On the latter, since the trial began, Microsoft has released 60 updates for Copilot to enable new features – including rectifying early technical glitches. Due to either information security requirements or a misalignment between agency update schedules, the new features of Copilot may have been inconsistently adopted across participating agencies or at times, not at all.
This means that there could be significant variability with Copilot functionality across trial participants and it is difficult for the evaluation to discern the extent to which participant sentiments are due to specific agency settings or Copilot itself.
Trial participants expressed a level of evaluation fatigue.
Agencies were encouraged to undertake their own evaluations to ensure the future adoption of Copilot or generative AI reflected their agency’s needs.
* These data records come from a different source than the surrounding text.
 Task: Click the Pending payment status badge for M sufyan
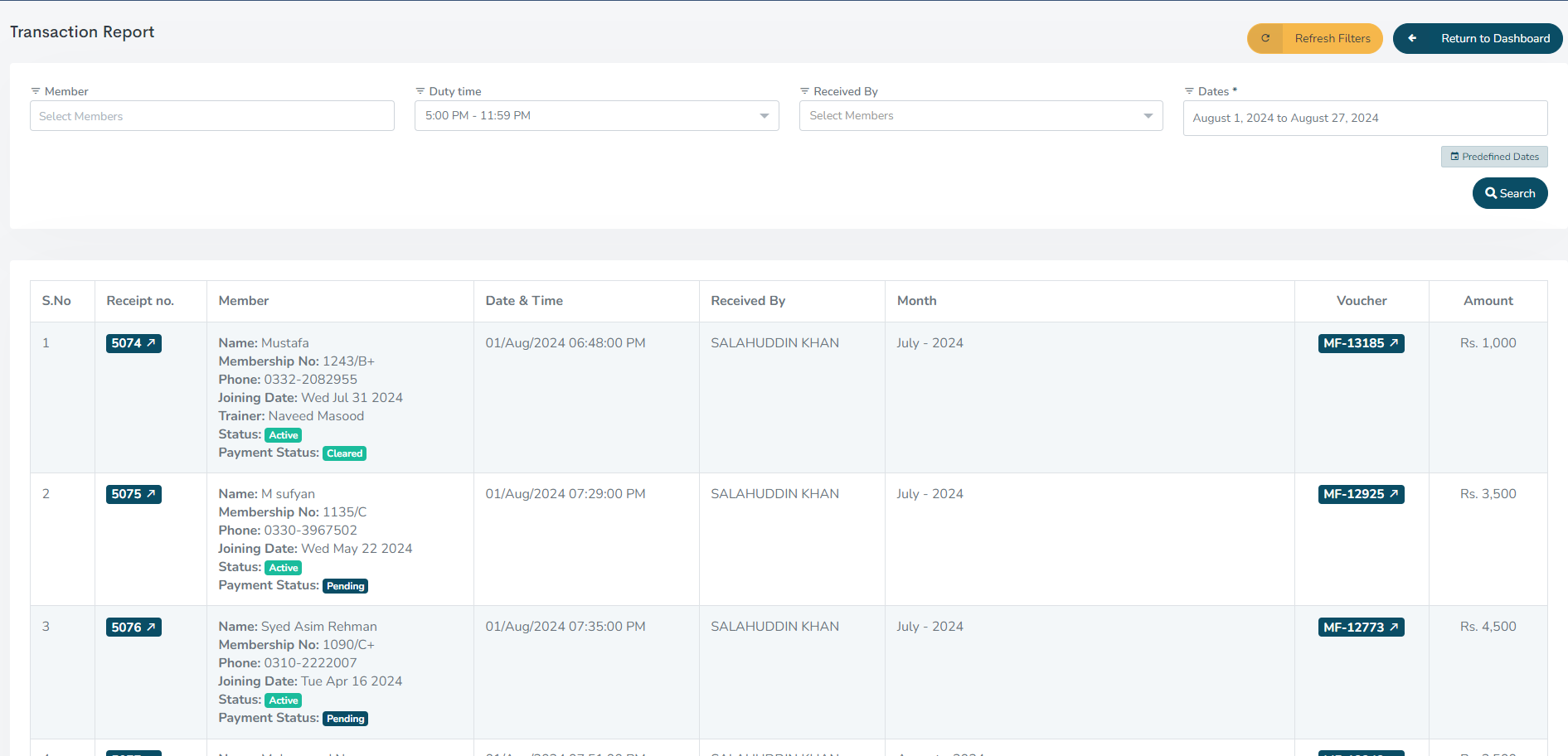coord(345,586)
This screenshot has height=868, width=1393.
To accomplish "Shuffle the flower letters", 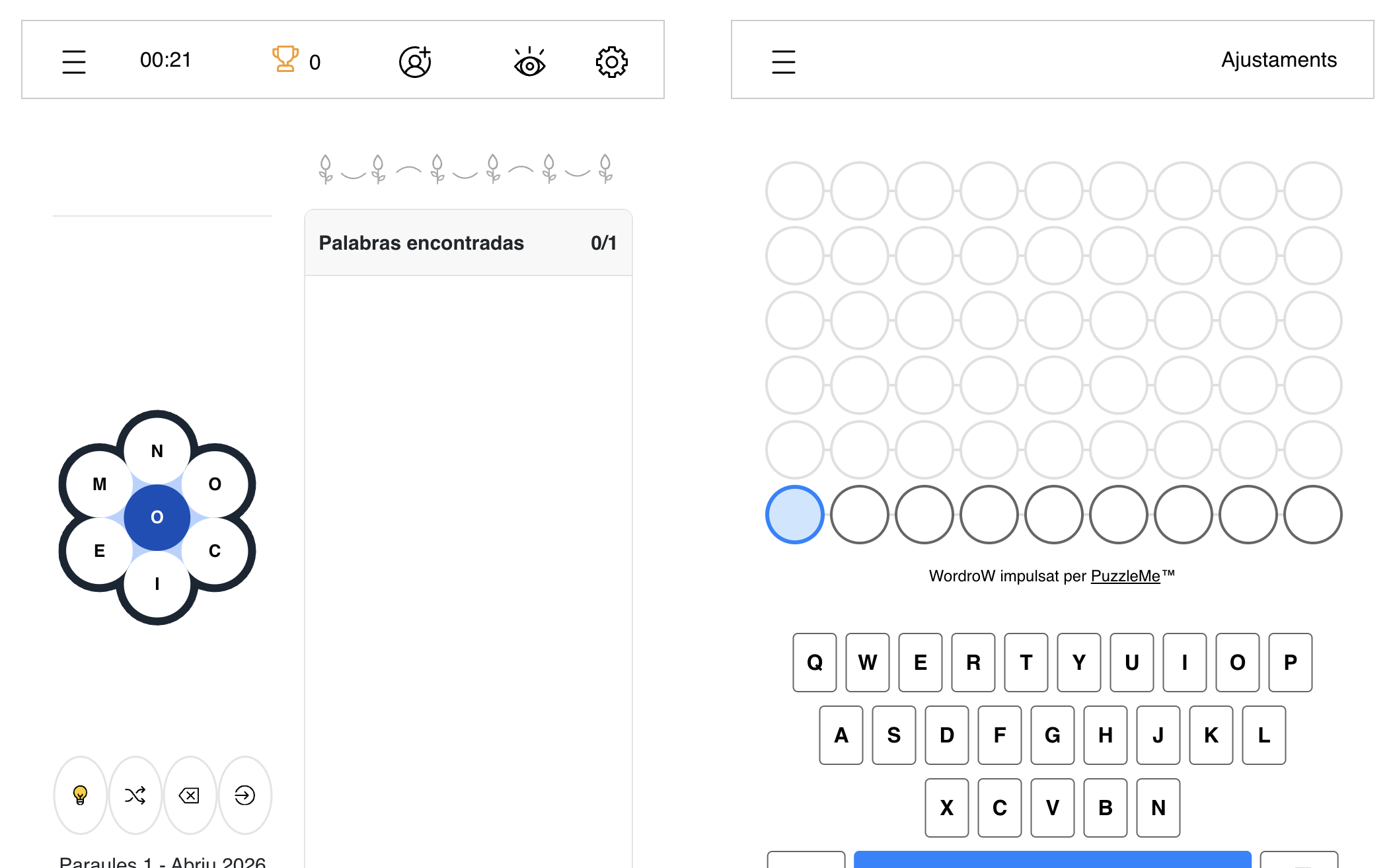I will (135, 795).
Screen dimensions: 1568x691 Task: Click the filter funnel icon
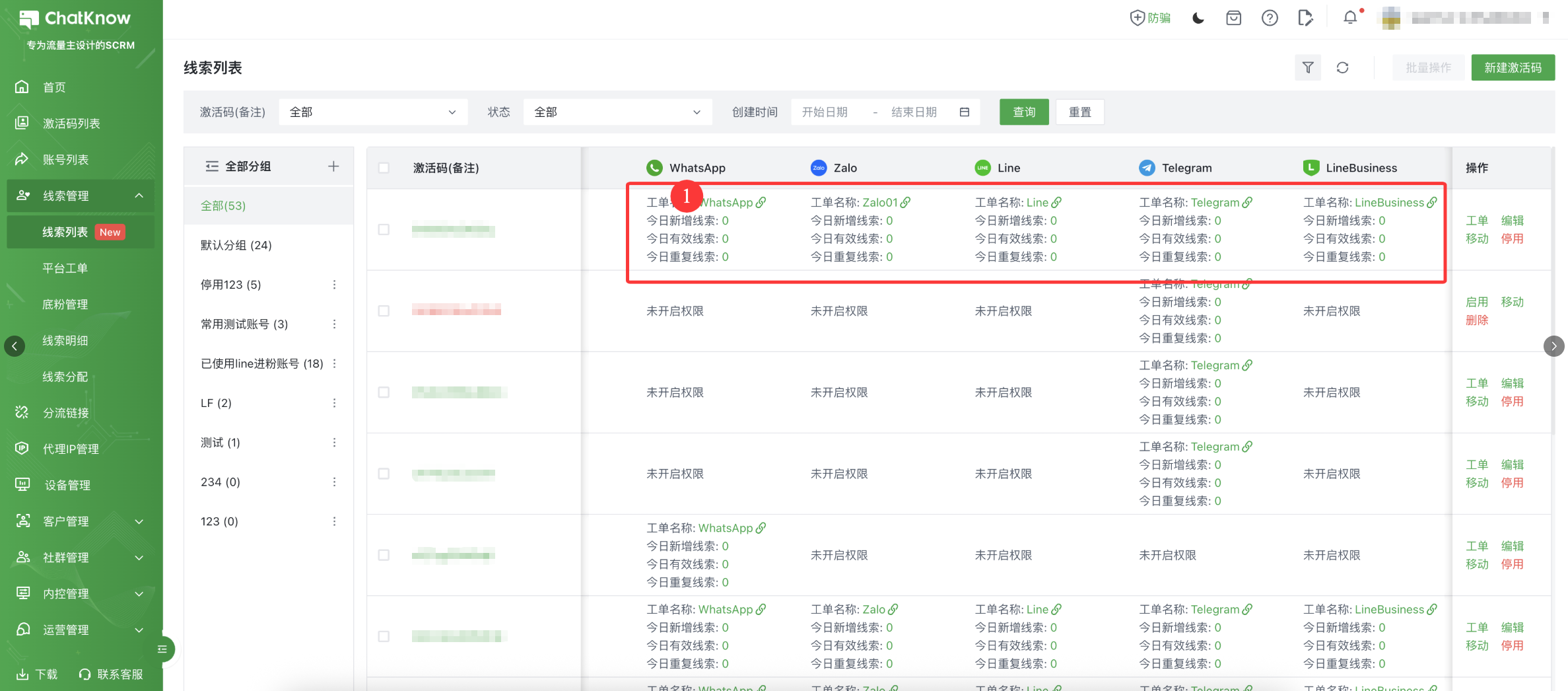[x=1307, y=67]
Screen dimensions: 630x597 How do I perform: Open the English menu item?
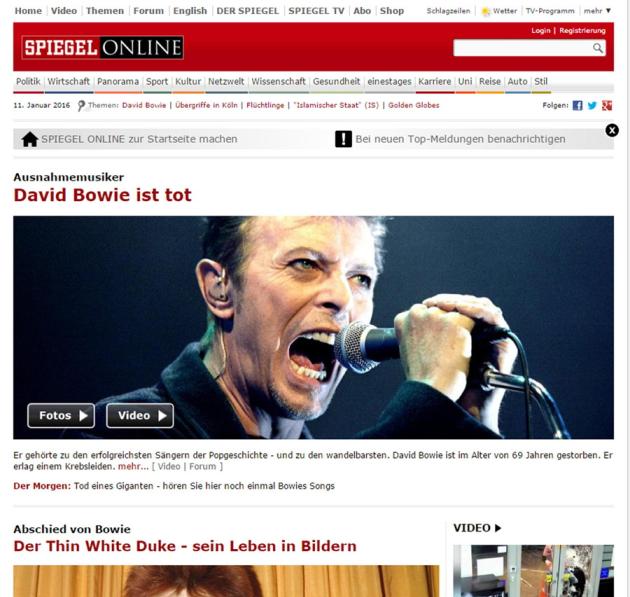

Many participating agencies conducted internal evaluations of Copilot that involved surveys, interviews and productivity studies.
Decreasing rates of evaluation activity participation over the trial indicates that trial participants may have become fatigued from evaluation activities. The survey response rate progressively decreased across the pre-use to pulse to post-use surveys. Lower response rates in the post-use survey (n = 831) and for those who completed both the pre-use and post-use survey (n = 330) may impact how representative the data is of the trial population. Participation in the Nous-facilitated focus groups and the post-use survey was impacted by these parallel initiatives and the subsequent evaluation fatigue.
This means that the evaluation may not have been able to engage with a wide range of trial participants with a proportion of trial participants opting to only provide responses to their own agency evaluation. This may have been mitigated to a degree with some agencies sharing their results to the evaluation.
The impact of Copilot relied on trial participants’ self-assessment of productivity benefits.
The evaluation methodology relies on the trial participants’ self-assessed impacts of Copilot which may naturally under or overestimate impacts – particularly time savings. Where possible, the evaluation has compared its productivity findings against other APS agency evaluations and external research to verify the productivity savings put forth by trial participants.
Nevertheless, there is a risk that the impact of Copilot – in particular the productivity estimates from Copilot use, may not accurately reflect Copilot’s actual productivity impacts.